From the article on Andy Goode's selection at fly-half for England, reproduce word for word the passage that begins at the words "Goode has been preferred" and stops after "Squad this week.".

READING PASSAGE:

━━━━━━━━━━━━━━━━━━━━

Goode gets nod at fly-half for England
February 6, 2009
Brive fly-half Andy Goode will return to international action this weekend © Getty Images
England manager Martin Johnson has settled on Andy Goode as fly-half for their opening Six Nations game against Italy, while London Irish openside Steffon Armitage will make his debut in the same side as brother Delon.
Goode has been preferred to Danny Cipriani for Saturday's game, who was yesterday dropped to the Saxons squad, while London Irish's Shane Geraghty takes the place of Leicester fly-half Toby Flood on the bench after he was forced to withdraw through injury. Goode has been away from the international stage for over two years, but has recently enjoyed a resurgence in form since his move from Leicester Tigers to French Top 14 side Brive.
Goode won the last of his nine caps against South Africa in November 2006 but had fallen behind Jonny Wilkinson, Flood and Cipriani until his improved form won him a call-up into the Elite Player Squad this week.

━━━━━━━━━━━━━━━━━━━━

STORED DATA:
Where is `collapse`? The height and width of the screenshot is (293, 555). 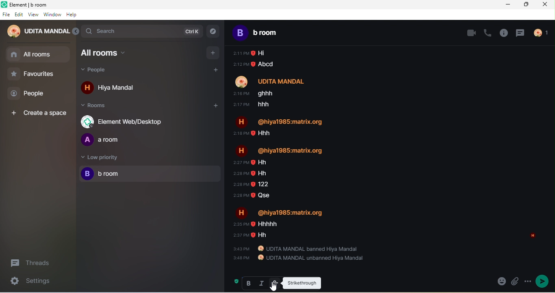 collapse is located at coordinates (76, 33).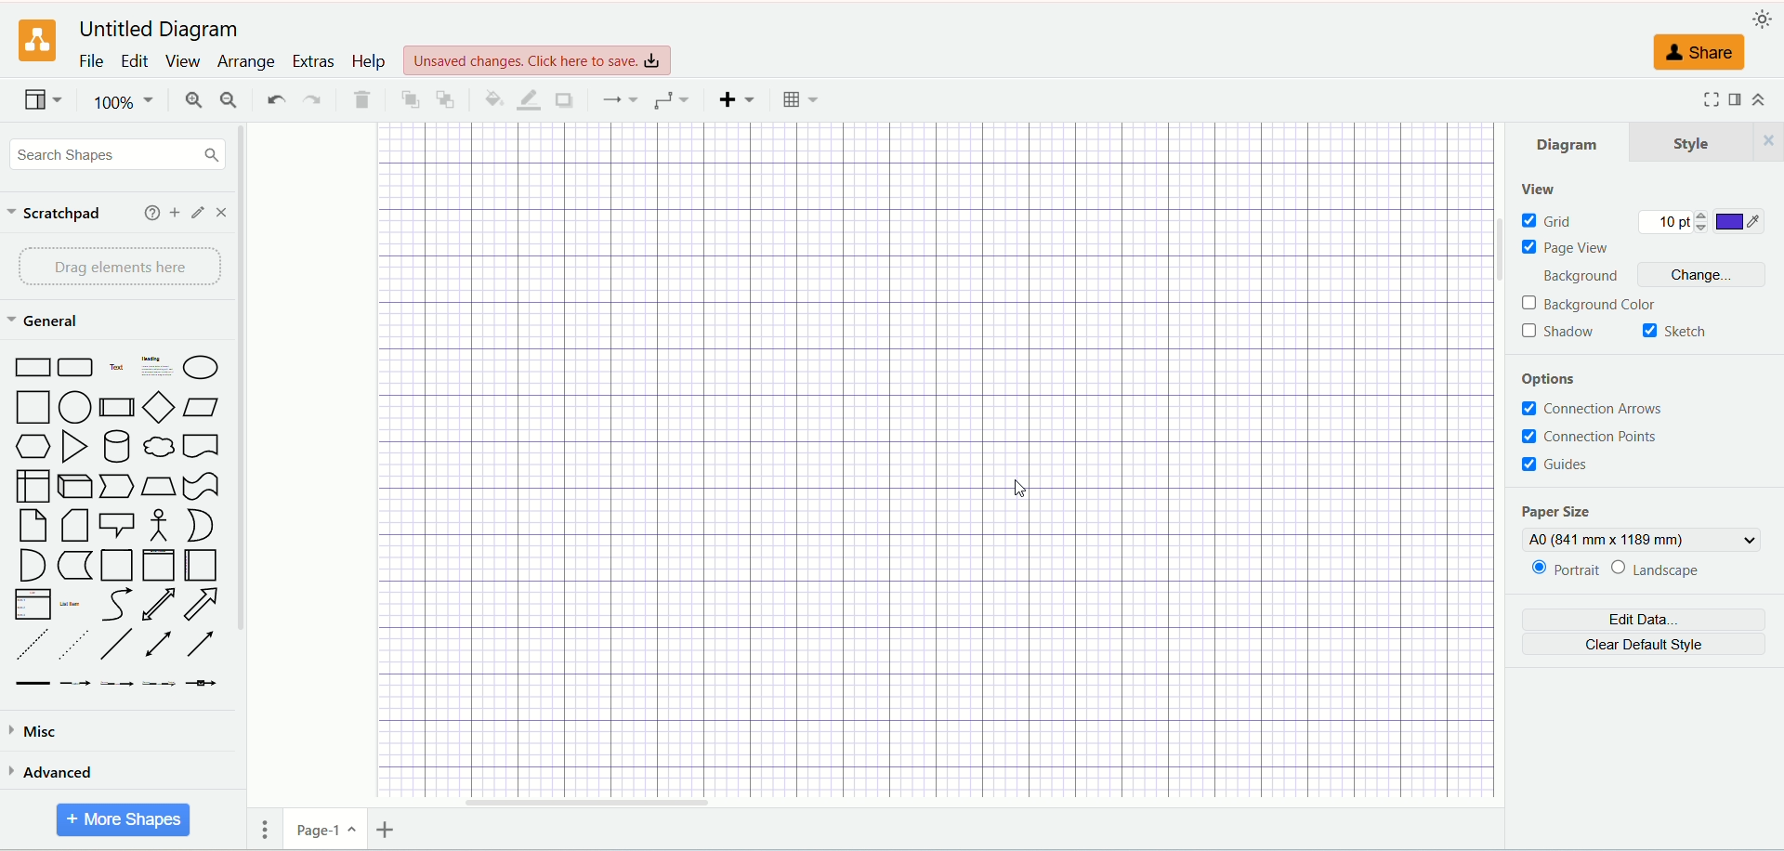 This screenshot has width=1784, height=851. What do you see at coordinates (117, 645) in the screenshot?
I see `Line` at bounding box center [117, 645].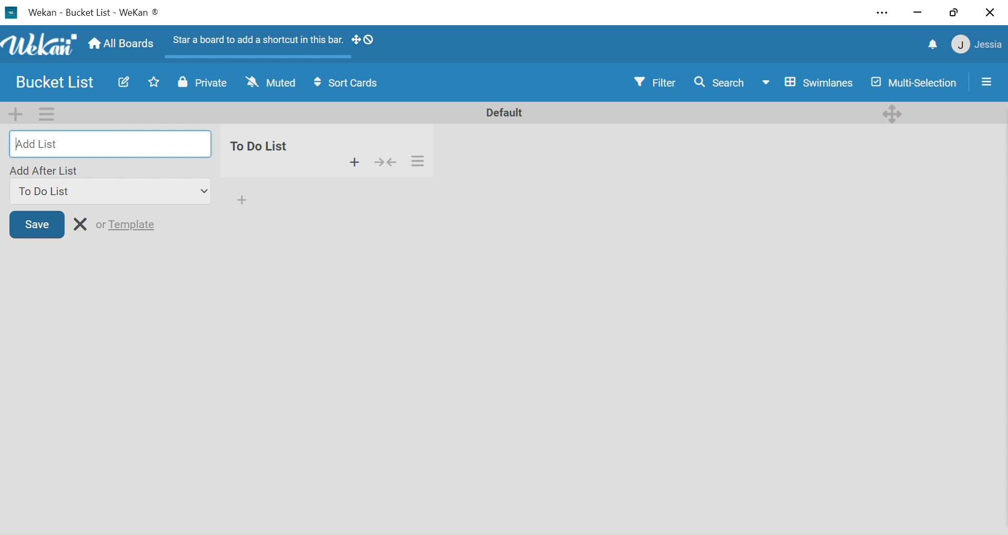 Image resolution: width=1008 pixels, height=535 pixels. I want to click on Avatar, so click(960, 46).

━━━━━━━━━━━━━━━━━━━━

FULL RESPONSE:
Goode has been preferred to Danny Cipriani for Saturday's game, who was yesterday dropped to the Saxons squad, while London Irish's Shane Geraghty takes the place of Leicester fly-half Toby Flood on the bench after he was forced to withdraw through injury. Goode has been away from the international stage for over two years, but has recently enjoyed a resurgence in form since his move from Leicester Tigers to French Top 14 side Brive.
Goode won the last of his nine caps against South Africa in November 2006 but had fallen behind Jonny Wilkinson, Flood and Cipriani until his improved form won him a call-up into the Elite Player Squad this week.